Overview
This project explores a Kaggle dataset of 3,500 ecommerce transactions. I followed a standard EDA workflow — loading and cleaning the data, then exploring sales and profit trends across categories, products, regions, and time periods. The data is clean but synthetic: all profit values are positive and margins cluster around 17%, suggesting it was generated rather than collected from real sales.
Data & Preparation
The dataset contains 3,500 rows across 7 columns, loaded from a CSV and parsed with Pandas:
# Load and inspect data
df = pd.read_csv("data.csv")
df.info()
df.describe()
RangeIndex: 3500 entries, 0 to 3499
Data columns (total 7 columns):
# Column Non-Null Count Dtype
--- ------ -------------- -----
0 Order Date 3500 non-null datetime64[ns]

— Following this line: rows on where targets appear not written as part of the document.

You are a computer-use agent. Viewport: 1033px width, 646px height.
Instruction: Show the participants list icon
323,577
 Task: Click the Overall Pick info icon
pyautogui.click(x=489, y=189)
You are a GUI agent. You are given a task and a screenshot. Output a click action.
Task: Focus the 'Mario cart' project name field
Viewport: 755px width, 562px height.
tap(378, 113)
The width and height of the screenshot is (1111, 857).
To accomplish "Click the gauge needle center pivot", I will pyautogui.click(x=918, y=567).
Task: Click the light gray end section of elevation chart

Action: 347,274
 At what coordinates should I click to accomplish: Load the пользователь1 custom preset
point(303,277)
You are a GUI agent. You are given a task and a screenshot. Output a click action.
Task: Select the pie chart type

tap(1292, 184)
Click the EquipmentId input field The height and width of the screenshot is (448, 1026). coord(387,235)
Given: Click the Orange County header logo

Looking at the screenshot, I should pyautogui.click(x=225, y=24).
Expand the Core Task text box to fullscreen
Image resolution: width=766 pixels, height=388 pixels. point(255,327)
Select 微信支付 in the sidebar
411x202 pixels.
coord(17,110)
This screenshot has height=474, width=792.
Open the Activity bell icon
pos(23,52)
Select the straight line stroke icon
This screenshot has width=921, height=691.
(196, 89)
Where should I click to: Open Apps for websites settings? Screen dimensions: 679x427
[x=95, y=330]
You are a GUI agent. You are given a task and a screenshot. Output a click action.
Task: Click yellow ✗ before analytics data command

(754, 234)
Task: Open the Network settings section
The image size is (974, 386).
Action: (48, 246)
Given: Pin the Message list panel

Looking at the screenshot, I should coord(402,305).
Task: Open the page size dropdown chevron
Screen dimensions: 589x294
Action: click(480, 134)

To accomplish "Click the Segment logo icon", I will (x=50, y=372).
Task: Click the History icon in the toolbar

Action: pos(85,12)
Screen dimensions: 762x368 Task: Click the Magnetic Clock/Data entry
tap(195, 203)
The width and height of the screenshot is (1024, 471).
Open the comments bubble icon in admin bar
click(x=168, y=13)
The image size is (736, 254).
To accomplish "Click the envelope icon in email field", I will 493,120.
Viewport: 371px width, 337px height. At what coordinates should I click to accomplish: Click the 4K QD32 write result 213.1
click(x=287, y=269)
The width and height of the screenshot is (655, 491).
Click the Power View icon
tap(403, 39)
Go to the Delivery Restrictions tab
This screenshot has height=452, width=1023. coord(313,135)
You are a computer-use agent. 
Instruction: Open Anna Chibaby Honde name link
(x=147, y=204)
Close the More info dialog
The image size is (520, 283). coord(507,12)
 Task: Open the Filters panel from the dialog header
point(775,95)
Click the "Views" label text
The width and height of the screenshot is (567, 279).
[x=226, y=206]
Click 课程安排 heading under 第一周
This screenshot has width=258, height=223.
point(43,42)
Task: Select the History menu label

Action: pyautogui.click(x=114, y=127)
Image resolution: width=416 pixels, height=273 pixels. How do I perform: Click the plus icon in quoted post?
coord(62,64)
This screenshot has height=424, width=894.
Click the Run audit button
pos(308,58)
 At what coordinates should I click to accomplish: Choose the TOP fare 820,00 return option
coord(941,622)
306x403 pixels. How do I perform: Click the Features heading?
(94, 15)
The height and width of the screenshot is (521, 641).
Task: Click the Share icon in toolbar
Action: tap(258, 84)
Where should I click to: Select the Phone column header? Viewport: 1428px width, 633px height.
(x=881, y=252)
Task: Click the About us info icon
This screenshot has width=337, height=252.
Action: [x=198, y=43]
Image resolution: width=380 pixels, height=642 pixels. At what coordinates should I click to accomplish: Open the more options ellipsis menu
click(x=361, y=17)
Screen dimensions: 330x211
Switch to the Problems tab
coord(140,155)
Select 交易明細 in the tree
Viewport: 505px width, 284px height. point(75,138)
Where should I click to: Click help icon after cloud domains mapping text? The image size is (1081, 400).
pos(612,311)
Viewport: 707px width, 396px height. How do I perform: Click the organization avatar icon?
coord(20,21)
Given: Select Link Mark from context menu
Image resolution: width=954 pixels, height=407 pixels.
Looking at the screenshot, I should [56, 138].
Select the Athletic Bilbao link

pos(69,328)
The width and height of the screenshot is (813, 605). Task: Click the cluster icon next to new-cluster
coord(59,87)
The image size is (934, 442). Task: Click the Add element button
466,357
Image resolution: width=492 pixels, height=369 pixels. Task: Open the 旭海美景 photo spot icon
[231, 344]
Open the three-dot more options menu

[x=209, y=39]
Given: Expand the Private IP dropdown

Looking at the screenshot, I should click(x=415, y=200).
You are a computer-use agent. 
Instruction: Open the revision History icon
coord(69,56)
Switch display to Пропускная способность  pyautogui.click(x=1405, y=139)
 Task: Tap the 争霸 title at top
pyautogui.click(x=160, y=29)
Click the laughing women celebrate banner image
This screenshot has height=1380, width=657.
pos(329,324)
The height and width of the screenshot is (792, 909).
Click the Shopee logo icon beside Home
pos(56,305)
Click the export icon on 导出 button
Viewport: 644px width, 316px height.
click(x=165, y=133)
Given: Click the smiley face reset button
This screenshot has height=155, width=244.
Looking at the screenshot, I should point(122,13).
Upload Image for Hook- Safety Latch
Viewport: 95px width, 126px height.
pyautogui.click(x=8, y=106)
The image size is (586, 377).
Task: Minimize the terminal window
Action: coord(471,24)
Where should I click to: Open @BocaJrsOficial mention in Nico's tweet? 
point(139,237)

1 Product Name 3500 non-null object
2 Category 3500 non-null object
3 Region 3500 non-null object
4 Quantity 3500 non-null int64
5 Sales 3500 non-null int64
6 Profit 3500 non-null float64
dtypes: datetime64[ns](1), float64(1), int64(2), object(3)
memory usage: 191.5+ KB
Exploratory Analysis
A look at overall sales and profit performance across categories and products.
Sales by Category
Profits by Category
Key Findings
Deeper dive into top performers and trends across the dataset.
Top 10 Products by Sales
Top 10 Products by Profit
Top 10 products by margin:
Product Name Category
Camera Electronics 0.178177
Laptop Electronics 0.177311
Headphones Accessories 0.174675
Smartwatch Electronics 0.173527
Mouse Accessories 0.173300
Monitor Accessories 0.173281
Printer Office 0.172839
Keyboard Accessories 0.172123
Smartphone Electronics 0.171899
Tablet Electronics 0.169807
Name: Margin, dtype: float64
Monthly Sales Over Time
Conclusion
- Electronics leads in both sales and profit across all categories.
- December is the strongest month for profit.
- February is the weakest month for profit.
- Products have margins around 17% — data is most likely fake (from Kaggle datasets).
Recommendations
- Increase marketing focus on Electronics
- Offer incentives during February (promotions, discounts)
- Investigate the uniform product margins further
This analysis was based on an example dataset from Kaggle — very clean data. The superficial nature of the product margins would suggest this data was not taken from any real sales data, but it demonstrates my ability to gather and present insights.